It’s every where. Internet, Newspapers, TV and it’s part of every day conversation. The discussion of stamp duty and how grossly unfair it is.
I’m going to look at the other side of the coin in this instance. By comparing other countries true transaction costs against ours. I’ll also look at why eliminating stamp duty could be a problem rather than a benefit.
These views are not necessary my own. Yet in the spirit of having a better housing market I do see the upside of having the ‘friction’ that stamp duty creates. I’ll also show some reasons why they actually might even benefit you.
First up we are going to discuss the entire transaction costs rather than stamp duty when buying a property. The chart as part of this post shows transaction costs across many different countries.
Australia is indeed expensive when buying property. Yet when you compare Australia to a country like Belgium, we seem lucky.
For a home buyer to acquire a property in Belgium, they’d expect to pay on average 14% of the property value on transaction costs. These transaction costs defined by the OECD, include taxes, legal costs and agency fees. An $800,000 property purchase in Belgium would likely mean the purchaser finding an additional $112,000 in costs!
In Victoria for instance, which has the highest stamp duty in Australia, we don’t even get half way to that figure including other costs associated with purchasing.
Other countries such as France, Italy, Spain, Portugal and Germany all have extremely high transaction costs as well.
The bottom three countries; Britain, Denmark and America have relatively lower transaction costs. All of these countries have experienced sharp property downturns and still have soft conditions.
Now this information above does not reveal to a conclusive level that higher transaction costs are actually good for property markets. Belgium currently has plenty of national debt which could flow onto the housing market and Spain which has high transaction costs has had a dreadful housing bust. Spain however did suffer for being over supplied in new property for its population.

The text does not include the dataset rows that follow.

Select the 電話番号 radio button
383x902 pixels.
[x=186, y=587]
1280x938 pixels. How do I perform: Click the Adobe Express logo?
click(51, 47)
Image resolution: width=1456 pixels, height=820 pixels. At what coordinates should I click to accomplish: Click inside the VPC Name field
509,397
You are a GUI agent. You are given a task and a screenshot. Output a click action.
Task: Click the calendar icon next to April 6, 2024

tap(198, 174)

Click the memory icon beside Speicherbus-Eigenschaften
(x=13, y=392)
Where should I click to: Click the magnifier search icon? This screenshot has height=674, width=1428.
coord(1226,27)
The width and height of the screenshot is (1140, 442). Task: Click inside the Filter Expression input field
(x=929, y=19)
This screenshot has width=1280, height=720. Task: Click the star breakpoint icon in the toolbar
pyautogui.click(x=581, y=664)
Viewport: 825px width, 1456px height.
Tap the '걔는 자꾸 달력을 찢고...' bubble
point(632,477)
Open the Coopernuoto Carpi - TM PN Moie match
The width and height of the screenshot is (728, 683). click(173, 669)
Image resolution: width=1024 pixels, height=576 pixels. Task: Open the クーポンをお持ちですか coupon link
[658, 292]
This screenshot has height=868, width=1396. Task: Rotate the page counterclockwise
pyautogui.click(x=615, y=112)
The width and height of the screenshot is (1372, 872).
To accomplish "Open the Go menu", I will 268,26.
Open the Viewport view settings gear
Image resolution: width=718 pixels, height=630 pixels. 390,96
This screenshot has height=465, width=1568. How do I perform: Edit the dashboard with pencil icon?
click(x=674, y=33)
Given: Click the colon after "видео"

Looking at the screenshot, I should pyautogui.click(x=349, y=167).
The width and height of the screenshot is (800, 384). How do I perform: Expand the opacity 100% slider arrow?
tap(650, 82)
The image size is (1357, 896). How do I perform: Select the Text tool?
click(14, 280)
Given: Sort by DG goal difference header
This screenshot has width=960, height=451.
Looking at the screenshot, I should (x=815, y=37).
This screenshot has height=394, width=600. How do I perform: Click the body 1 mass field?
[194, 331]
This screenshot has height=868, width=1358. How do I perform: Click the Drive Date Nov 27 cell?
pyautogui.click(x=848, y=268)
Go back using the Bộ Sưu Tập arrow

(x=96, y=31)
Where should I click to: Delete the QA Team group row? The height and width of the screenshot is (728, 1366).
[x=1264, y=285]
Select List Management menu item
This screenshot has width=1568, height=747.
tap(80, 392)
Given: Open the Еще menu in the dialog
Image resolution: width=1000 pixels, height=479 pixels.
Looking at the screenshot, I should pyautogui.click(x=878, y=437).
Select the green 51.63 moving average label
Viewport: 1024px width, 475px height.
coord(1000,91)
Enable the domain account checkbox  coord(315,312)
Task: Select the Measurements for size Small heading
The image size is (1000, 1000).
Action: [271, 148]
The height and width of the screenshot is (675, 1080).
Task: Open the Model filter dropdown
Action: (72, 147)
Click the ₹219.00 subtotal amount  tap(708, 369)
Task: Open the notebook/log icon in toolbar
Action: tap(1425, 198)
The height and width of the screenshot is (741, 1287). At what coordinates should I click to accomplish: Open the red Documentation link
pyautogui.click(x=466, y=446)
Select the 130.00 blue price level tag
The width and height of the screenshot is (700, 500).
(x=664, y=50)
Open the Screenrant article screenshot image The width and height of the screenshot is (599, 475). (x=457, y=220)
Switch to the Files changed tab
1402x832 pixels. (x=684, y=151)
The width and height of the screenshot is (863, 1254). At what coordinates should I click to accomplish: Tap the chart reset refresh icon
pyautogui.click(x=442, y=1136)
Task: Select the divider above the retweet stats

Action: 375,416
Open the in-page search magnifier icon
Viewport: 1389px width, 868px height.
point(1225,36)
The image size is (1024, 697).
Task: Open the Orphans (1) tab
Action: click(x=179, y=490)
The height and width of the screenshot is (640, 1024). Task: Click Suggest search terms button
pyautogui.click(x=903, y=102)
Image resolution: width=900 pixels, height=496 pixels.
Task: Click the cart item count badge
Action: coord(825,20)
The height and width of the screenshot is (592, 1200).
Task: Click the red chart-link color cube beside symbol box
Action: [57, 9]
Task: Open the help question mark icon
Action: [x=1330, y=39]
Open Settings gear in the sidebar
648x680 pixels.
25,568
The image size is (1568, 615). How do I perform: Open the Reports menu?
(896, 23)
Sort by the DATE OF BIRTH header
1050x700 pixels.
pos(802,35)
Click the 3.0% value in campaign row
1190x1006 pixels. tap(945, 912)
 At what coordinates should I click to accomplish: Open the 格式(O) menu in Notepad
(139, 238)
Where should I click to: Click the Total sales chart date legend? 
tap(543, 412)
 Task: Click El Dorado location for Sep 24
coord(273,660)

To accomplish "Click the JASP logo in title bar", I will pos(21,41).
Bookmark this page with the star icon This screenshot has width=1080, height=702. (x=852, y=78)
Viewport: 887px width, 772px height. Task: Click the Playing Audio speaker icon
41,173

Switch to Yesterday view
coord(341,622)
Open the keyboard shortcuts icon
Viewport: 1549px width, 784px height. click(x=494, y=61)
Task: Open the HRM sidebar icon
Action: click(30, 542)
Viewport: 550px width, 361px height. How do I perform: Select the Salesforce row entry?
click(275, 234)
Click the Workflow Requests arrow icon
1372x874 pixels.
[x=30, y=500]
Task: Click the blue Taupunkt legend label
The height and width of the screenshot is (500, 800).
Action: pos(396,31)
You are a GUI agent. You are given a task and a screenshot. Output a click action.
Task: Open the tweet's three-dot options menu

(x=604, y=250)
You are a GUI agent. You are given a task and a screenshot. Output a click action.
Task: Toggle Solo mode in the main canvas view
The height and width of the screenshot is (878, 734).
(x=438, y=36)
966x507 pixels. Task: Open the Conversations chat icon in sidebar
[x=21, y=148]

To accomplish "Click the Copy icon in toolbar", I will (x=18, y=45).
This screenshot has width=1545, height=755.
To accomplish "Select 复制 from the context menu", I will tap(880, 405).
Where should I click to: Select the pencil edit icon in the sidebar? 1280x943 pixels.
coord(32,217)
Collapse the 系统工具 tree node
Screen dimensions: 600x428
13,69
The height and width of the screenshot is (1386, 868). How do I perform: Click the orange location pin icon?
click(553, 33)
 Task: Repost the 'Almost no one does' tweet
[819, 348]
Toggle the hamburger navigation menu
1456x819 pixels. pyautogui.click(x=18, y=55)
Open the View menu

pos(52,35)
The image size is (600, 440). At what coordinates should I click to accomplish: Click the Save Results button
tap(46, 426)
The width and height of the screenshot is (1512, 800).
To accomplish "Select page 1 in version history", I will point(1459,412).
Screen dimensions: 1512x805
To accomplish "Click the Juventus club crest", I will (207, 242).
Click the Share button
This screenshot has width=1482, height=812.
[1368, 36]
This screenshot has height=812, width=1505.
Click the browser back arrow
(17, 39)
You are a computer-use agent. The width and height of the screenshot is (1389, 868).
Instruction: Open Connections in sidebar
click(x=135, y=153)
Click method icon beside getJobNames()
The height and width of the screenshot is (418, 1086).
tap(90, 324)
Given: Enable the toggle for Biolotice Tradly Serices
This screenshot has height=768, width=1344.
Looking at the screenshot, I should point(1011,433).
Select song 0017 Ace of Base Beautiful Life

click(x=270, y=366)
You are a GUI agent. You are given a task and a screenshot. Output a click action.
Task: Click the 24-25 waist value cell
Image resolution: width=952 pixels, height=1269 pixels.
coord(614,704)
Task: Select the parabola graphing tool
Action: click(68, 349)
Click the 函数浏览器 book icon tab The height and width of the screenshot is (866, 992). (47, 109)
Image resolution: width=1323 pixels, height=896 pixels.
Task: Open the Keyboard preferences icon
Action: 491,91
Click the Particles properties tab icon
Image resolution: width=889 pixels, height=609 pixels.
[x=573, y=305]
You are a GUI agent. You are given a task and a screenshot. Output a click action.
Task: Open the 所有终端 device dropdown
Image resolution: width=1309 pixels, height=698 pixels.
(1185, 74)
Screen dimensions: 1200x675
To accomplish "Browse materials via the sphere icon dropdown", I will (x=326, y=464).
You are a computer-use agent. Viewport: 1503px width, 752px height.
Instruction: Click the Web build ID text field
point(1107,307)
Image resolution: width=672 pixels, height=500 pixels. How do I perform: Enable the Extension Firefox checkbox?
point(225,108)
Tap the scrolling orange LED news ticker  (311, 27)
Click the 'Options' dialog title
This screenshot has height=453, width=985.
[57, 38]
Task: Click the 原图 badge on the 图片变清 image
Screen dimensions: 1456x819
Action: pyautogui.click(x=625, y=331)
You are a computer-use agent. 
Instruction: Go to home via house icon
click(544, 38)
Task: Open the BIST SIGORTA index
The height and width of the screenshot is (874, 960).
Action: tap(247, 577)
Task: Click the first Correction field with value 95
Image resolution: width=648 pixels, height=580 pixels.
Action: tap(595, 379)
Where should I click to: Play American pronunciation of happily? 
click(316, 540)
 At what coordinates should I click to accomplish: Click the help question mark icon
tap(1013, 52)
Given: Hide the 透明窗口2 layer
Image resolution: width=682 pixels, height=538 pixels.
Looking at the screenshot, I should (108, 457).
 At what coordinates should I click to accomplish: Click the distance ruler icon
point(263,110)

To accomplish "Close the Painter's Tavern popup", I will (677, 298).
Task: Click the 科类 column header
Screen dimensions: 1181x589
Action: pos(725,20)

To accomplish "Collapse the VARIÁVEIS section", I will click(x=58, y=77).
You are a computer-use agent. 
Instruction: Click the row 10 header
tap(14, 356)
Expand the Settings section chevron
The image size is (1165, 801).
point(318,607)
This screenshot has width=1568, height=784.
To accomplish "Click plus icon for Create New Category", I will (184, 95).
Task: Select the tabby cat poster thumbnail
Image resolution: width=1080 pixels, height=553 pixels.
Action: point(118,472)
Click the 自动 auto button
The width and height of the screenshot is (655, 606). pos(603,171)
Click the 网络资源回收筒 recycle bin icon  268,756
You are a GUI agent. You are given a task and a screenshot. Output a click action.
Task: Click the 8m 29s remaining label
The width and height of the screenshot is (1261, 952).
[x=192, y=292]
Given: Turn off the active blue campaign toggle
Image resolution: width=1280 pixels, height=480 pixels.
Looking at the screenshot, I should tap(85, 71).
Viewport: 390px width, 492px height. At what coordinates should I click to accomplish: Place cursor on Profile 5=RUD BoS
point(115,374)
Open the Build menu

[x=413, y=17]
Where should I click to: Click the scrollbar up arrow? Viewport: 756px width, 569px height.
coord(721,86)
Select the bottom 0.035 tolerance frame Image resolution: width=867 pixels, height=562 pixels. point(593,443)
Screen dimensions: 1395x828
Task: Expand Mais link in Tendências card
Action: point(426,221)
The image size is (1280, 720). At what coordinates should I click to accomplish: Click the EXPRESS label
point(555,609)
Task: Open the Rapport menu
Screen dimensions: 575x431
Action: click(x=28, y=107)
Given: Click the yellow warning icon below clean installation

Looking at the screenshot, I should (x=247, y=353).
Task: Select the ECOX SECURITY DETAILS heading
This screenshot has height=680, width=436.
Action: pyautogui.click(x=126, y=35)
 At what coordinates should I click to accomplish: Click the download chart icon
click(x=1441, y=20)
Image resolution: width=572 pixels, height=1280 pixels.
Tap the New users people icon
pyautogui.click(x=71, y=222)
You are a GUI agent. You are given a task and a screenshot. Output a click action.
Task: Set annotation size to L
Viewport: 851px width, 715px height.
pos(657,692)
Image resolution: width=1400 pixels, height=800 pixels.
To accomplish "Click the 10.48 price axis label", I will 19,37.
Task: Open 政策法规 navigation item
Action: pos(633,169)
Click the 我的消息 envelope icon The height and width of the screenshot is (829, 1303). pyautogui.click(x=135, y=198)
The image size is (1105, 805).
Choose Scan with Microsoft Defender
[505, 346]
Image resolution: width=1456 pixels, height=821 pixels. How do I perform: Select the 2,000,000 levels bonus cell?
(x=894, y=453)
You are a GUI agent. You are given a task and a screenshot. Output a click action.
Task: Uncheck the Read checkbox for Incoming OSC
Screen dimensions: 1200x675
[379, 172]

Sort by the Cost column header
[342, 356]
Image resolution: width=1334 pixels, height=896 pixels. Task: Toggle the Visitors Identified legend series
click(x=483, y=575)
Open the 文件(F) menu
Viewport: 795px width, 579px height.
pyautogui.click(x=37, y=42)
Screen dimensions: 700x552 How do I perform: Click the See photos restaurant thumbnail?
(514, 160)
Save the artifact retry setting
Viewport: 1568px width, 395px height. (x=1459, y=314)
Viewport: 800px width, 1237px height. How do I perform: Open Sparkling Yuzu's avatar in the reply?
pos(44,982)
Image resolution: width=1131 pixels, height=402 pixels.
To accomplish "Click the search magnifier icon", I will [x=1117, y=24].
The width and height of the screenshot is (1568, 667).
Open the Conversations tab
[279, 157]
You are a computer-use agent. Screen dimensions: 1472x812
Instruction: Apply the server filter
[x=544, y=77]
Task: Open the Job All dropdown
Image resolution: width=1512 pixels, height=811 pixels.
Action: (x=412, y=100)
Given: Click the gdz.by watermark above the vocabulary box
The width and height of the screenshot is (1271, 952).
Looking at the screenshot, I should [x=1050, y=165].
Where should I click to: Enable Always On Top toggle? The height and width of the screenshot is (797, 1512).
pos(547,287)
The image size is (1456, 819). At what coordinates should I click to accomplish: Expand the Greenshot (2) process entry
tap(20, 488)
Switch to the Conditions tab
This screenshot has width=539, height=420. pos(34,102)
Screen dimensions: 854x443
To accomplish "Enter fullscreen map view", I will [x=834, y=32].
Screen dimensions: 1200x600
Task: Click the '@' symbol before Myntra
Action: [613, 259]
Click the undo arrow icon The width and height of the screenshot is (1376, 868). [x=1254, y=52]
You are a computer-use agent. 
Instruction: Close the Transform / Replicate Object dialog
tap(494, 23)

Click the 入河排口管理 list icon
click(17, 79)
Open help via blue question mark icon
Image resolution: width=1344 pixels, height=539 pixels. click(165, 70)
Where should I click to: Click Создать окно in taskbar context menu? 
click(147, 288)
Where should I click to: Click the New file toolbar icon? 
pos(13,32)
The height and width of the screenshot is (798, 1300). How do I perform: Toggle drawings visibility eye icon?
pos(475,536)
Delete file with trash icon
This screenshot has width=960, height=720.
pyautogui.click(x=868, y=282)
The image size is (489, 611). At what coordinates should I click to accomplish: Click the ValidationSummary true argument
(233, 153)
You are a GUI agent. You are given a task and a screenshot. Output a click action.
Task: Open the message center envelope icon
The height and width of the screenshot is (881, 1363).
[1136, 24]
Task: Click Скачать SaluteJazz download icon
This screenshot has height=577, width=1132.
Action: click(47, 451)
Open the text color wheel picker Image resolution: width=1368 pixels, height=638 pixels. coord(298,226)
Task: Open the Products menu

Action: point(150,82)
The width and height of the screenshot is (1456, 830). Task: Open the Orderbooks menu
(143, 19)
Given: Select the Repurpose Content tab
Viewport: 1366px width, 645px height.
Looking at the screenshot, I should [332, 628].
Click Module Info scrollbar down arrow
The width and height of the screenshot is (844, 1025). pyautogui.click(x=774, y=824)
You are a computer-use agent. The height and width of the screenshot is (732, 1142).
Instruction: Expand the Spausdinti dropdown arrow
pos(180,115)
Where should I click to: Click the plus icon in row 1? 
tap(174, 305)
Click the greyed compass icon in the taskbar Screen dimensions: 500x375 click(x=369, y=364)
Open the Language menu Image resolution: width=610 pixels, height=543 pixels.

So what do transaction costs such as stamp duty do the the overall market?
Transaction costs lower the amount of transactions which limits supply. People think twice about moving so quickly. A family needing more accommodation might decide to renovate and go ‘up’ rather than find another property. As they lose valuable capital through selling and buying costs, they might decide to spend money on a renovation instead.
Many families will still choose to move yet the volume of this happening will always be lower if transaction costs are prevalent.
New Zealand has very low transaction costs. Stamp duty fees are non existent in New Zealand and they’ve suffered from a big drop in prices. Speculation was rife with many Australians buying into their market due to the attraction of no stamp duty. For many, this hasn’t worked out.
Now large transaction costs can be a huge burden if the property market does drop or even collapse. That ‘friction’ will work against the market and could make downturns extend for larger periods of time.
So what would happen if Australia became a zero stamp duty country tomorrow on all property transactions? Besides the lack of government income, I think we’d find ourselves quickly in a bubble market were prices would peak and then crash.
Property in Australia is not controlled by big business like in many other countries. 95% of property is owned by everyday people. My concern would be that a lack of ‘business smarts’ would cause irrational behaviour to take place. This ‘crash and burn’ market would see many everyday people loose their shirt.
Eliminating stamp duty for 1st home buyers I think could be a good idea to help them enter the market. Assistance to other demographics such as the elderly could also be beneficial. Yet as much as my capitalist cap would suggest to open up the market and remove all taxes and duties. I think for many Australians, this could be a bad thing.